**Required action:** For each line of the data below that includes the string "computer", count one, and answer with the sum only.

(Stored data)
◆ ◆ ◆ ◆ ◆ ◆ ◆
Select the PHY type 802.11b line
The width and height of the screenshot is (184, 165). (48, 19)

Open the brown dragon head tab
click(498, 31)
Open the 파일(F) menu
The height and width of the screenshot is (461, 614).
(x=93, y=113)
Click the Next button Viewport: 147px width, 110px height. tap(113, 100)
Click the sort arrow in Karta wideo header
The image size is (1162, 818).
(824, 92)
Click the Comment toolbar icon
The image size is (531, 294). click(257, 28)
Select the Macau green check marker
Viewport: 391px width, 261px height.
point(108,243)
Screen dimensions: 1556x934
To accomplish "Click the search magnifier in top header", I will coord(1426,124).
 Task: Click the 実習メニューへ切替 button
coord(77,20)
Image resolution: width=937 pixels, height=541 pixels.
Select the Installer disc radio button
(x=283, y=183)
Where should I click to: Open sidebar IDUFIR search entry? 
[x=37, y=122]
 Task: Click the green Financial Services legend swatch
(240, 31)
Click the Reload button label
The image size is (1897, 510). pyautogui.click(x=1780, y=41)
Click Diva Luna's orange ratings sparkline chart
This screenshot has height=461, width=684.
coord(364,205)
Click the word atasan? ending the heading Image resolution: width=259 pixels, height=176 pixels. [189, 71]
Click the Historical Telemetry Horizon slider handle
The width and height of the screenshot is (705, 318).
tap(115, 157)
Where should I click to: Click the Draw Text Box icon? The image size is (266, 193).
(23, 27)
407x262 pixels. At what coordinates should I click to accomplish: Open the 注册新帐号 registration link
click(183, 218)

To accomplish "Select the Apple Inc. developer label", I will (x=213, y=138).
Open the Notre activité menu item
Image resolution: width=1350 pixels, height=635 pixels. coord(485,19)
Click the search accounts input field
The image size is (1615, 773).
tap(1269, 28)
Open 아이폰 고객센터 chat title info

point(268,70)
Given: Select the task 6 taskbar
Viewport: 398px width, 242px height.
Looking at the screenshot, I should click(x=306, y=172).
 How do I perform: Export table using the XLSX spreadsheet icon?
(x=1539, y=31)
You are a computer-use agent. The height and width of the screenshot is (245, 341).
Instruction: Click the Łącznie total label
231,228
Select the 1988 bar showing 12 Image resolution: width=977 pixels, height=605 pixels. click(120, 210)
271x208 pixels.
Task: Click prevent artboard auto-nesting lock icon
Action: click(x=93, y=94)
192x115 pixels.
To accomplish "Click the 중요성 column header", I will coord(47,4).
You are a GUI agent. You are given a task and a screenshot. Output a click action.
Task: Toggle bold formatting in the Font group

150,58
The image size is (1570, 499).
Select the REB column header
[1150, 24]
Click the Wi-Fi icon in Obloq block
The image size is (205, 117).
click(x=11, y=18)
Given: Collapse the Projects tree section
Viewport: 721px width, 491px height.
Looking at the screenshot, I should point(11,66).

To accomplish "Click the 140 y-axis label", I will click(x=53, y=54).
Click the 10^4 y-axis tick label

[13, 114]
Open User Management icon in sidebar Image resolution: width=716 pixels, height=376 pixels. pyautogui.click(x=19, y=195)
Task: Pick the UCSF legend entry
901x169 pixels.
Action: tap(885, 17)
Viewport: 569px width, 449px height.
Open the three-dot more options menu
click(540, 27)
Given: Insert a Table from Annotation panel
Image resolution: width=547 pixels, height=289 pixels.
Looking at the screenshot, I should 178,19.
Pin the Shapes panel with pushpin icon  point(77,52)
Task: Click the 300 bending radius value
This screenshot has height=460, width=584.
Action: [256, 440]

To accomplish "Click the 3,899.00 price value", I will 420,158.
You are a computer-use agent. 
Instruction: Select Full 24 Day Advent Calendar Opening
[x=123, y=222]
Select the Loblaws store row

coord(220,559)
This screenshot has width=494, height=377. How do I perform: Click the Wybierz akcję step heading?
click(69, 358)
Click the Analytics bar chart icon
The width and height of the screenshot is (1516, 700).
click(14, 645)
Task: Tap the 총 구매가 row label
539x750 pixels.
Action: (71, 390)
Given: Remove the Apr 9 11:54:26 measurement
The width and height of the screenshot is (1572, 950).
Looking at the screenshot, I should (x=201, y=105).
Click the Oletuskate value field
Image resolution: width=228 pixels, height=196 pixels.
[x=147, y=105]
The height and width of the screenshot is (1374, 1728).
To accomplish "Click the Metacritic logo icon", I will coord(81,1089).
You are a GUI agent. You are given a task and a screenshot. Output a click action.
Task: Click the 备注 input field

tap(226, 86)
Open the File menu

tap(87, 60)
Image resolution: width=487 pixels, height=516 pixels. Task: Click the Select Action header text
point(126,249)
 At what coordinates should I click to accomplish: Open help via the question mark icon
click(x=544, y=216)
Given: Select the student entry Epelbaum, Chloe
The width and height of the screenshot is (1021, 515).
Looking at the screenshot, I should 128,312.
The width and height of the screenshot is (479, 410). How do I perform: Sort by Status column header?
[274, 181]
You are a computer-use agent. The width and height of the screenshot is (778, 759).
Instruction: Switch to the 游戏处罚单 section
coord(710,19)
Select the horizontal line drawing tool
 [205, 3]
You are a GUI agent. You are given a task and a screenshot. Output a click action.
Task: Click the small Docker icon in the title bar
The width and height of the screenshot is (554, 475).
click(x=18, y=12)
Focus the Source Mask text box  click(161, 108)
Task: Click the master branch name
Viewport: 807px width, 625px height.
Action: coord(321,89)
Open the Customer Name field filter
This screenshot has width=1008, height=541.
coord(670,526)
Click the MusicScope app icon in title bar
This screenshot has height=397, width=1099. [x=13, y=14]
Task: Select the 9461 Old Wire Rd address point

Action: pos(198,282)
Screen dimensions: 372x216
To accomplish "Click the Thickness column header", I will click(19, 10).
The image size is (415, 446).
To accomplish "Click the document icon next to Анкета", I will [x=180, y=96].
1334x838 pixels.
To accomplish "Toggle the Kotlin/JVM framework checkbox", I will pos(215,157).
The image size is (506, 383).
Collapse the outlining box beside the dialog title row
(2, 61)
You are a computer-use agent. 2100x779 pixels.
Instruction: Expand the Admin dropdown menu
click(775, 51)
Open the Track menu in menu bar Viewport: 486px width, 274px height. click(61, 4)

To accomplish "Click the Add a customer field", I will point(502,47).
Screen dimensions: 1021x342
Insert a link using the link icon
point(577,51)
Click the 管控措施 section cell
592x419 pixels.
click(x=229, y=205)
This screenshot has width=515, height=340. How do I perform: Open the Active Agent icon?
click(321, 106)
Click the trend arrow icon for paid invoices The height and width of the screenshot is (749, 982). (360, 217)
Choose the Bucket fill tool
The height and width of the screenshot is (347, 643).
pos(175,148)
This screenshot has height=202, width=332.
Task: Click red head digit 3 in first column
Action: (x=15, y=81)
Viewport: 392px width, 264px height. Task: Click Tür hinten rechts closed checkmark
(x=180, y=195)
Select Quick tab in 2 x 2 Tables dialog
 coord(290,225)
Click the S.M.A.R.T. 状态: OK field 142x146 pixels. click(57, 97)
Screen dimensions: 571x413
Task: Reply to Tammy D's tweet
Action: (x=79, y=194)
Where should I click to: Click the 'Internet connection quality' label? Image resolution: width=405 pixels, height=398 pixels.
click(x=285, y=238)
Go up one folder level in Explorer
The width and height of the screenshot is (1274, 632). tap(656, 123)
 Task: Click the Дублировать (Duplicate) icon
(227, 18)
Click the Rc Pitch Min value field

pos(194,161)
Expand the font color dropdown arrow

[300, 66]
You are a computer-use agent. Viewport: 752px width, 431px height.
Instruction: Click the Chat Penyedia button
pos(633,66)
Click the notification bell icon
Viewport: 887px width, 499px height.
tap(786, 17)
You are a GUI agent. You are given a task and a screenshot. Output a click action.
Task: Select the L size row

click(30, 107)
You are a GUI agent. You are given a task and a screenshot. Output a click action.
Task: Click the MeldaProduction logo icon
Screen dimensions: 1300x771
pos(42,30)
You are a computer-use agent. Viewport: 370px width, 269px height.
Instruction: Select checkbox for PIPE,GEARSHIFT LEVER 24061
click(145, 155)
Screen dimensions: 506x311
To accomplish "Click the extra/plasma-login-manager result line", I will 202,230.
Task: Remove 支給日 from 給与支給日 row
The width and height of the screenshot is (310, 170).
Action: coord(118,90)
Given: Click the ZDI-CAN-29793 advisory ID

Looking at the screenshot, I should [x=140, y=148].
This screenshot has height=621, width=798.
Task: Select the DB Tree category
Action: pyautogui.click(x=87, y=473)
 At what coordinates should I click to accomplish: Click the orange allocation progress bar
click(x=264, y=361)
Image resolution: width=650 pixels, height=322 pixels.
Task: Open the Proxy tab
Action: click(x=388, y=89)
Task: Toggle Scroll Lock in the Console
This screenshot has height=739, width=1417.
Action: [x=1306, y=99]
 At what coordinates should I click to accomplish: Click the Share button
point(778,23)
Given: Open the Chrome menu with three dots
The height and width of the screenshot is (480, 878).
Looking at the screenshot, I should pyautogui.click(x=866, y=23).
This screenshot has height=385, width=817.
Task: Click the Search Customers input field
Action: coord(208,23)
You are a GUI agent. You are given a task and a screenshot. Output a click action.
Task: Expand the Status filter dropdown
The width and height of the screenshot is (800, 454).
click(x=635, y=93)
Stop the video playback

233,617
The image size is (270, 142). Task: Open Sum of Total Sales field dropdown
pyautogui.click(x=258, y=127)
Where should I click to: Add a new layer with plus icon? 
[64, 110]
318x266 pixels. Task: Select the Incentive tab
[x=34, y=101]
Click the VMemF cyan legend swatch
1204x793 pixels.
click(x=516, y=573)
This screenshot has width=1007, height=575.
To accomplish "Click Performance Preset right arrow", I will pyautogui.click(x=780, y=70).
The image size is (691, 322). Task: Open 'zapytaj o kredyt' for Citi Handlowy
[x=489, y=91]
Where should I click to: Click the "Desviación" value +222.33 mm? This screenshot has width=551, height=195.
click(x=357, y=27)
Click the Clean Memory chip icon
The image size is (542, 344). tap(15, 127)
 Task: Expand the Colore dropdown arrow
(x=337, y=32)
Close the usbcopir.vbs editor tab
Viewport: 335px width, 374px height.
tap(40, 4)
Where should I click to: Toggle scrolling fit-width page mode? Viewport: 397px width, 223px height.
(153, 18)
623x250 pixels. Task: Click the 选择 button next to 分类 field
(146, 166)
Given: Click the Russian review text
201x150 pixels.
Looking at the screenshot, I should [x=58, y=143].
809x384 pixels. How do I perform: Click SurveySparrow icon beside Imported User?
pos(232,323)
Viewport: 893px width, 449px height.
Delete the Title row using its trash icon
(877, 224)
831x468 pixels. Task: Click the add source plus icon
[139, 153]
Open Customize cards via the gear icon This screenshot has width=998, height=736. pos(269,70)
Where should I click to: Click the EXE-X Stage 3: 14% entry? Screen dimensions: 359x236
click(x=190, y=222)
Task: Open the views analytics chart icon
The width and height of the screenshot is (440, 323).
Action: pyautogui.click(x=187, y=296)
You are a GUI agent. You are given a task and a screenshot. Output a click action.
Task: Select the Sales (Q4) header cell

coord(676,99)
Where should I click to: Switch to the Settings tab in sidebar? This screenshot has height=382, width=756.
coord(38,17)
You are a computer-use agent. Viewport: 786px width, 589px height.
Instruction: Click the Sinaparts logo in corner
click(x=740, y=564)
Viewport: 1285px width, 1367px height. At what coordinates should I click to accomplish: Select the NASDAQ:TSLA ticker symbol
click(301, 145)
◆ ◆ ◆ ◆ ◆ ◆ ◆
**Result for this exercise:** 7